Síria é o país mais perigoso para jornalistas

A Síria é o país mais letal do mundo para os jornalistas, conclui um relatório da Amnistia Internacional hoje divulgado, que relata como dezenas de profissionais foram mortos, presos e torturados nos últimos dois anos de guerra daquele país.
“Matar o mensageiro: os jornalistas atacados por todos os lados na Síria” é o título do relatório da Amnistia Internacional (AI) tornado público no Dia Mundial da Liberdade de Imprensa e segundo o qual o Governo sírio “cometeu violações sérias da lei humanitária internacional”, perante a atividade de jornalistas profissionais e cidadãos naquele país.
O relatório, baseado em entrevistas e pesquisas feitas entre o início dos protestos em 2011 e março de 2013, conclui ainda que as autoridades sírias “violaram os direitos dos jornalistas” e relata como dezenas de profissionais “que denunciaram abusos de direitos humanos na Síria foram mortos, arbitrariamente presos, detidos, sujeitos a desaparecimentos forçados e torturados nos últimos dois anos”

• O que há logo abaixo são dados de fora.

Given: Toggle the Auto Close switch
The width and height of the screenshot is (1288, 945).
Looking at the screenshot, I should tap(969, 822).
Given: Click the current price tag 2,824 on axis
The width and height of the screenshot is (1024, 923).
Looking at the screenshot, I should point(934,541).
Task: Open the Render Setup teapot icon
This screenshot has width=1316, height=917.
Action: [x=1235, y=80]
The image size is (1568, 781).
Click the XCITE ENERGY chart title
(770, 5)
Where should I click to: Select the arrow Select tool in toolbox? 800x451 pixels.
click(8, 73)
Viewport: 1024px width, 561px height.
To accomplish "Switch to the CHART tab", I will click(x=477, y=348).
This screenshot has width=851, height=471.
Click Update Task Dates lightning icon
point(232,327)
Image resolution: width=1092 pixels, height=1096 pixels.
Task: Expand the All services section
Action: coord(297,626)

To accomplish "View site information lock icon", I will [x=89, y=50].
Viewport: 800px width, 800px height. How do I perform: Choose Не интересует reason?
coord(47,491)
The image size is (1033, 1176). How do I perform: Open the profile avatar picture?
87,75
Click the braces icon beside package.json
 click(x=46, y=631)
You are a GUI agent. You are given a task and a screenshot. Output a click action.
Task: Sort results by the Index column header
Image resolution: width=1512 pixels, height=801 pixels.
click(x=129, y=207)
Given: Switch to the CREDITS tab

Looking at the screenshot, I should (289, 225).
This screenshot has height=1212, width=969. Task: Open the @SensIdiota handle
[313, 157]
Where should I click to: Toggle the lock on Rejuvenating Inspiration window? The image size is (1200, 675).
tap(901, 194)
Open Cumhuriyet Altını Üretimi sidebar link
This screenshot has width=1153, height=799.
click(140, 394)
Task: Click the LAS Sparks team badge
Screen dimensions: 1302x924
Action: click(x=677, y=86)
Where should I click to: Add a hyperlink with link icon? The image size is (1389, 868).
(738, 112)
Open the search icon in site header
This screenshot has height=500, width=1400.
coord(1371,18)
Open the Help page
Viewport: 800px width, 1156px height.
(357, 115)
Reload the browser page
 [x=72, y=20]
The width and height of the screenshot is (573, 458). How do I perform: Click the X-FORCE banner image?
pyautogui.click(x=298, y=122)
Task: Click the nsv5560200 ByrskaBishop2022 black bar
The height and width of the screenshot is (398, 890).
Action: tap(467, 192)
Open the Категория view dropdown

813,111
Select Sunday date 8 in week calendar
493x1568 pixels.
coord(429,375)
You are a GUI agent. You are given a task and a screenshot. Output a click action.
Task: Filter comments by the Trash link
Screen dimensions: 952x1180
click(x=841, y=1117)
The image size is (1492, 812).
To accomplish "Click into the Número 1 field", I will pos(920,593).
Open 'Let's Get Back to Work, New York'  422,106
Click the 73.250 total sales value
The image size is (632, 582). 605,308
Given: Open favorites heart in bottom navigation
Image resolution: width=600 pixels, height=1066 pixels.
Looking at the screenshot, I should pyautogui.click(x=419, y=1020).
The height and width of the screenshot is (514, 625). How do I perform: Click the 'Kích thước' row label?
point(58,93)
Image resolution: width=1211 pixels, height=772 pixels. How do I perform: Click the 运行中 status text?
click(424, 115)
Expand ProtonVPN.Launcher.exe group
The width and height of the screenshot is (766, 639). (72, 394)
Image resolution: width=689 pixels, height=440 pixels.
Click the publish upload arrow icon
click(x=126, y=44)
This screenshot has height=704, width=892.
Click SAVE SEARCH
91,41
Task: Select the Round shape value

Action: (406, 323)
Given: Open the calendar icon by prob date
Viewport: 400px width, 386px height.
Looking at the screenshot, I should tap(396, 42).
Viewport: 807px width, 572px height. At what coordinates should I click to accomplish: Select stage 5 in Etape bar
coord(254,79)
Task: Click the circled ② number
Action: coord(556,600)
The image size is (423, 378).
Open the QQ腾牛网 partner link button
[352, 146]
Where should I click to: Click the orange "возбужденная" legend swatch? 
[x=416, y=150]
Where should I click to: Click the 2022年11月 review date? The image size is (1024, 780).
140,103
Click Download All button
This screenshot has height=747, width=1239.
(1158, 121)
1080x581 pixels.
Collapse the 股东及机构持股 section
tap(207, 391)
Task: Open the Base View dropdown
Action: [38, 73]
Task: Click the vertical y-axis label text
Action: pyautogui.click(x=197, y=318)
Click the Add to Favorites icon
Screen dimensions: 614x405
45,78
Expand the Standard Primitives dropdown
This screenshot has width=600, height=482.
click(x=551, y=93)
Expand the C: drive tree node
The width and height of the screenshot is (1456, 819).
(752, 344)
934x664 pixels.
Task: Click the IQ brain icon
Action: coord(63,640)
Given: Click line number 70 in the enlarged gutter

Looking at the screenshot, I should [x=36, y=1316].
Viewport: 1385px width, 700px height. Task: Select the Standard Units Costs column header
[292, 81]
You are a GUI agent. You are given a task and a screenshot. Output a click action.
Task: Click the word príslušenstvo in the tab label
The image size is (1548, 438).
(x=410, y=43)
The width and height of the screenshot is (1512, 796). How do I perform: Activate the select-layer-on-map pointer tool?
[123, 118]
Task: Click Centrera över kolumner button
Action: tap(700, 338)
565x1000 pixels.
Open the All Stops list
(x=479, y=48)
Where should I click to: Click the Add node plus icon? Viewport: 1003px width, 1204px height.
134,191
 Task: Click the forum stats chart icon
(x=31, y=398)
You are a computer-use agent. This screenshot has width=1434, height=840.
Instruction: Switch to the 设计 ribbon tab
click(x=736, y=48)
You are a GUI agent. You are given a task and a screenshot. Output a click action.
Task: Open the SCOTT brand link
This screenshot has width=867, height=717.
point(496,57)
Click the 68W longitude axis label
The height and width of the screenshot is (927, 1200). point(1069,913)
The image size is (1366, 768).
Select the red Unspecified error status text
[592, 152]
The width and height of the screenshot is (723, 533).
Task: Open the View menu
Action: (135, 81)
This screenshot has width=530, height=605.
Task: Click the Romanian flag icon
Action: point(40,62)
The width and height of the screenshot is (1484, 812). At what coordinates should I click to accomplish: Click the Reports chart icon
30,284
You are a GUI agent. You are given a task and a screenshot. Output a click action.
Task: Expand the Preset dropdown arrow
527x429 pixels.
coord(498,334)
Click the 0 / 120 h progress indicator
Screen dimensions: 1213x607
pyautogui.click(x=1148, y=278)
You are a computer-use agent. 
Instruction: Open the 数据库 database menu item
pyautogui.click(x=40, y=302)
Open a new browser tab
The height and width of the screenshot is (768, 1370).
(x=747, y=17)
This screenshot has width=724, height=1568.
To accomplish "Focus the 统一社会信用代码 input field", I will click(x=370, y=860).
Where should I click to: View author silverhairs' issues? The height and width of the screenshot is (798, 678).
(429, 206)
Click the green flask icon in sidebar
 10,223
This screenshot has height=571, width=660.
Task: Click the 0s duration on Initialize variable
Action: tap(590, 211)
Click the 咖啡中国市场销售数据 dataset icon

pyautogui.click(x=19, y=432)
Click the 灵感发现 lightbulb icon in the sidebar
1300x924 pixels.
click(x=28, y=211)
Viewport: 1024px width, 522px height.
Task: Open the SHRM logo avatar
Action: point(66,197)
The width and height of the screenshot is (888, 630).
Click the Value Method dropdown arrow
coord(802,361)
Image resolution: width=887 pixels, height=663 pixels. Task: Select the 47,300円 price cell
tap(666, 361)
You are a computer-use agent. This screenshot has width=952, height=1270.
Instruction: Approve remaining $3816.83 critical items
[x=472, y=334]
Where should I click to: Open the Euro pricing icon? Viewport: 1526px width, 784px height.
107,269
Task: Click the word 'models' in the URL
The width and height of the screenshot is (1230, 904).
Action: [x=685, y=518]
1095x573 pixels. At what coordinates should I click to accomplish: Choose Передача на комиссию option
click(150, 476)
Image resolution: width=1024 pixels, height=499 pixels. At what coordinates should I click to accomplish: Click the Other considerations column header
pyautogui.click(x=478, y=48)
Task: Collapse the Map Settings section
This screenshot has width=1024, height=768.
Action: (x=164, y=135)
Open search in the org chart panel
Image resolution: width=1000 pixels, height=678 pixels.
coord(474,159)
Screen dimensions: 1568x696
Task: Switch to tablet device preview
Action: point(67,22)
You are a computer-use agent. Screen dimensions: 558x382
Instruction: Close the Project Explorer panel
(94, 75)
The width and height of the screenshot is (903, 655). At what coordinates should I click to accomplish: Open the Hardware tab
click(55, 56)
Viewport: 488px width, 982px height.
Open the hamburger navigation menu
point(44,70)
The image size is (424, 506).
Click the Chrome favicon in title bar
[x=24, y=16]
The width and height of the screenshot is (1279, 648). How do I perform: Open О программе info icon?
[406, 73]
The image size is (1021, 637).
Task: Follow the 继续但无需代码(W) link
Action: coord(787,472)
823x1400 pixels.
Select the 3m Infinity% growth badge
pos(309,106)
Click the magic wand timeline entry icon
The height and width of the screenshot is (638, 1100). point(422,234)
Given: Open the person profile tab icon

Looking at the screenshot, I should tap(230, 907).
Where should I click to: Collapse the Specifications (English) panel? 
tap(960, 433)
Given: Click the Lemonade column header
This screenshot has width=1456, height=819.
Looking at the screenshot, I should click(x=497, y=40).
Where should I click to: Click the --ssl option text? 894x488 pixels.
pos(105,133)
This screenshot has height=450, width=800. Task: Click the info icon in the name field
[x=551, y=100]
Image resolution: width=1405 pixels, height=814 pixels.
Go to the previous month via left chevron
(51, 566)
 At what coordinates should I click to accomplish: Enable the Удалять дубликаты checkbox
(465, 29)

“Mais uma vez documentámos como todos os lados do conflito estão a violar as leis da guerra, embora a escala de abusos por parte das forças governamentais seja muito mais elevada”, afirma Ann Harrison, vice-diretora do Programa da Amnistia Internacional para o Médio Oriente e Norte de África”
Pelo menos 46 jornalistas, maioritariamente sírios, foram mortos nos últimos dois anos e ainda que alguns tenham sido apanhados em fogo cruzado, acredita-se que 36 tenham sido alvos de ataques direcionados, quer pelas forças governamentais, quer pelos rebeldes.
De acordo com organizações internacionais de liberdade de imprensa, desde 2011 morrem mais jornalistas em serviço na Síria que em qualquer outro país, tornando-o o mais perigoso para estes profissionais.
O relatório também detalha o papel crucial desempenhado pelos jornalistas, muitos dos quais arriscam as suas vidas para garantir que a informação sobre a situação no país chegue ao resto do mundo.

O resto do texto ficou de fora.